Dipolar Magnets and Frustration

SNIC 2018/3-407


SNAC Medium

Principal Investigator:

Patrik Henelius


Kungliga Tekniska högskolan

Start Date:


End Date:


Primary Classification:

10304: Condensed Matter Physics




This proposal aims to investigate a class of frustrated magnetic materials called spin ices. The main goals are threefold. First, to investigate the specific relations for the internal and external susceptibility when comparing diffuse neutron scattering with direct magnetisation measurements using for example a superconducting quantum interference device. Second, to calculate the demagnetising factors necessary for any quantitative study of magnetic susceptibilities in insulating magnets.
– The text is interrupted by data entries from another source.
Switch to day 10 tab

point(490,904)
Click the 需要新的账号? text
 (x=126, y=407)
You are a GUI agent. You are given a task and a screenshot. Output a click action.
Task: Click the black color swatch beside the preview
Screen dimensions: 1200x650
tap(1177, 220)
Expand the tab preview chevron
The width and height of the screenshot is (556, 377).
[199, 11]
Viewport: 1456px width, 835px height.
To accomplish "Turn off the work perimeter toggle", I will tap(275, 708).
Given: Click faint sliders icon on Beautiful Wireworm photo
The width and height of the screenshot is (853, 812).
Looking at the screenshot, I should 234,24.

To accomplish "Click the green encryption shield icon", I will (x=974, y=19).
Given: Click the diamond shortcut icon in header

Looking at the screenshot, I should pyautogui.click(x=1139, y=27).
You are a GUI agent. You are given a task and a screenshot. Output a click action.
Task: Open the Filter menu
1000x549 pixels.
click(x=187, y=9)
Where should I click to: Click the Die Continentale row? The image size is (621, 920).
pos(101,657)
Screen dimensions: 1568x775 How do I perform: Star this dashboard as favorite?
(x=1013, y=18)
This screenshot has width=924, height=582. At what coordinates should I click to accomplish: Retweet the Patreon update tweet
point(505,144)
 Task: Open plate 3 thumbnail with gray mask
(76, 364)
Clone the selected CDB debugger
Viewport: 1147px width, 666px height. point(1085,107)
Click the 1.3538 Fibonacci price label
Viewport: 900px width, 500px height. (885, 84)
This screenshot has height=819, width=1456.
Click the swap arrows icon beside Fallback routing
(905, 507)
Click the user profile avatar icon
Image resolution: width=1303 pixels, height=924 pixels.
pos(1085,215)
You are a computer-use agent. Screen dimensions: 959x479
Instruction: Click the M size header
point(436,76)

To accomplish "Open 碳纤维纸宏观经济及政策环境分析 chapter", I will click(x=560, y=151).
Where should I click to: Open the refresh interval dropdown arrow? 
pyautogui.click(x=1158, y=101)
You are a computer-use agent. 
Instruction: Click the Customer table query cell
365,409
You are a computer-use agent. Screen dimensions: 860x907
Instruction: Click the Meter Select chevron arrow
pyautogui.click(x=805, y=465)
Third, to establish a model for the spin ice Ho2Ti2O7 by the use of high resolution experimental neutron scattering data only via structure factor calculations. All three main goals of the project require large amounts of computing power in order to get viable results. We have developed several parallel computer codes which already have been tested to work sufficiently. One of the codes is a massively parallel Monte Carlo code capable of calculating the neutron structure factor for systems ten times larger than previously studied, with an equal increase in the spatial resolution. Of paramount importance in all parts of the project is a very close collaboration with our experimental colleagues. In the collaborations we develop state-of-the-art computational tools to meet the many challenges encountered when investigating frustrated magnetic systems. Having completed the development of the program, a medium allocation on Beskow would mean that we can could calculate neutron spectra, demagnetizing factors and model parameters and publish the results of our current projects. This project is almost exclusively related to neutron scattering which is the main purpose of the European Spallation Source (ESS) under construction in Lund, and therefore of strategic importance to Sweden. During 2018 our results so far in the project have been published in Nature Communications, 9, 1999 (2018) and Physical Review Letters 121, 067202 (2018), two high impact journals, where we properly referenced PDC.